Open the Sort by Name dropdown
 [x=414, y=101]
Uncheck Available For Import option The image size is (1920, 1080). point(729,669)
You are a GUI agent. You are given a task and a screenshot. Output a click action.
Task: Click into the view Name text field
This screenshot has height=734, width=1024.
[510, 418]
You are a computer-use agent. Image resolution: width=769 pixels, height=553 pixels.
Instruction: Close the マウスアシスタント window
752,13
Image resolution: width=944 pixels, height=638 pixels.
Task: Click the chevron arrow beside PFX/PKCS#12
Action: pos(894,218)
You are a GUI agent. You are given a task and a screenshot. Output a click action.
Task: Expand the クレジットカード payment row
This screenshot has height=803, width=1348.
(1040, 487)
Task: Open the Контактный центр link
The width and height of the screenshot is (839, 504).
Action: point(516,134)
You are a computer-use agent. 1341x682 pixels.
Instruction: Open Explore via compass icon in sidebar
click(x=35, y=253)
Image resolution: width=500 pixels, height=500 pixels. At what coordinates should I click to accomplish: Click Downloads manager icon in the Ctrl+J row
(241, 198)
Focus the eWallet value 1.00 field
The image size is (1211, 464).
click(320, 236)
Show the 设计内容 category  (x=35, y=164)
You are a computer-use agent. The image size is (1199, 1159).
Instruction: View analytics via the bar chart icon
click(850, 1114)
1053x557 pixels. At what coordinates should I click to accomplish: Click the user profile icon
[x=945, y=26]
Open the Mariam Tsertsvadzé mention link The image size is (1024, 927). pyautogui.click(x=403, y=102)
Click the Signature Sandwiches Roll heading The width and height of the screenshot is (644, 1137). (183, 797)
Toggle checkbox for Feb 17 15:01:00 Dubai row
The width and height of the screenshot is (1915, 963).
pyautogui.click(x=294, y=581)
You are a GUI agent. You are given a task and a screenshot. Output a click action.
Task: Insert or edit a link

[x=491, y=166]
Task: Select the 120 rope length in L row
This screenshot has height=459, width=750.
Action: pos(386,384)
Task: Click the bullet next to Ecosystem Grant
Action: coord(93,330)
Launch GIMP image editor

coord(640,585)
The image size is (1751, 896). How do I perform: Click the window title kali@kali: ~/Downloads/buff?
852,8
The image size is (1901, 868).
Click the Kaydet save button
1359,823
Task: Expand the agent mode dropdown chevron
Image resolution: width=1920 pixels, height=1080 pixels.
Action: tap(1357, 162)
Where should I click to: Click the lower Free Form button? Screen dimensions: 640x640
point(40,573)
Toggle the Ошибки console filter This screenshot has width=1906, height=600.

• What is asked: Render all of the material above as a Markdown table with the columns "Row" and "Line," giving each non-blank line its own numbered row in order and leaving out blank lines.

• Solution for this task:
| Row | Line |
|---|---|
| 1 | Open the Sort by Name dropdown |
| 2 |  [x=414, y=101] |
| 3 | Uncheck Available For Import option The image size is (1920, 1080). point(729,669) |
| 4 | You are a GUI agent. You are given a task and a screenshot. Output a click action. |
| 5 | Task: Click into the view Name text field |
| 6 | This screenshot has height=734, width=1024. |
| 7 | [510, 418] |
| 8 | You are a computer-use agent. Image resolution: width=769 pixels, height=553 pixels. |
| 9 | Instruction: Close the マウスアシスタント window |
| 10 | 752,13 |
| 11 | Image resolution: width=944 pixels, height=638 pixels. |
| 12 | Task: Click the chevron arrow beside PFX/PKCS#12 |
| 13 | Action: pos(894,218) |
| 14 | You are a GUI agent. You are given a task and a screenshot. Output a click action. |
| 15 | Task: Expand the クレジットカード payment row |
| 16 | This screenshot has height=803, width=1348. |
| 17 | (1040, 487) |
| 18 | Task: Open the Контактный центр link |
| 19 | The width and height of the screenshot is (839, 504). |
| 20 | Action: point(516,134) |
| 21 | You are a computer-use agent. 1341x682 pixels. |
| 22 | Instruction: Open Explore via compass icon in sidebar |
| 23 | click(x=35, y=253) |
| 24 | Image resolution: width=500 pixels, height=500 pixels. At what coordinates should I click to accomplish: Click Downloads manager icon in the Ctrl+J row |
| 25 | (241, 198) |
| 26 | Focus the eWallet value 1.00 field |
| 27 | The image size is (1211, 464). |
| 28 | click(320, 236) |
| 29 | Show the 设计内容 category  (x=35, y=164) |
| 30 | You are a computer-use agent. The image size is (1199, 1159). |
| 31 | Instruction: View analytics via the bar chart icon |
| 32 | click(850, 1114) |
| 33 | 1053x557 pixels. At what coordinates should I click to accomplish: Click the user profile icon |
| 34 | [x=945, y=26] |
| 35 | Open the Mariam Tsertsvadzé mention link The image size is (1024, 927). pyautogui.click(x=403, y=102) |
| 36 | Click the Signature Sandwiches Roll heading The width and height of the screenshot is (644, 1137). (183, 797) |
| 37 | Toggle checkbox for Feb 17 15:01:00 Dubai row |
| 38 | The width and height of the screenshot is (1915, 963). |
| 39 | pyautogui.click(x=294, y=581) |
| 40 | You are a GUI agent. You are given a task and a screenshot. Output a click action. |
| 41 | Task: Insert or edit a link |
| 42 | [x=491, y=166] |
| 43 | Task: Select the 120 rope length in L row |
| 44 | This screenshot has height=459, width=750. |
| 45 | Action: pos(386,384) |
| 46 | Task: Click the bullet next to Ecosystem Grant |
| 47 | Action: coord(93,330) |
| 48 | Launch GIMP image editor |
| 49 | coord(640,585) |
| 50 | The image size is (1751, 896). How do I perform: Click the window title kali@kali: ~/Downloads/buff? |
| 51 | 852,8 |
| 52 | The image size is (1901, 868). |
| 53 | Click the Kaydet save button |
| 54 | 1359,823 |
| 55 | Task: Expand the agent mode dropdown chevron |
| 56 | Image resolution: width=1920 pixels, height=1080 pixels. |
| 57 | Action: tap(1357, 162) |
| 58 | Where should I click to: Click the lower Free Form button? Screen dimensions: 640x640 |
| 59 | point(40,573) |
| 60 | Toggle the Ошибки console filter This screenshot has width=1906, height=600. |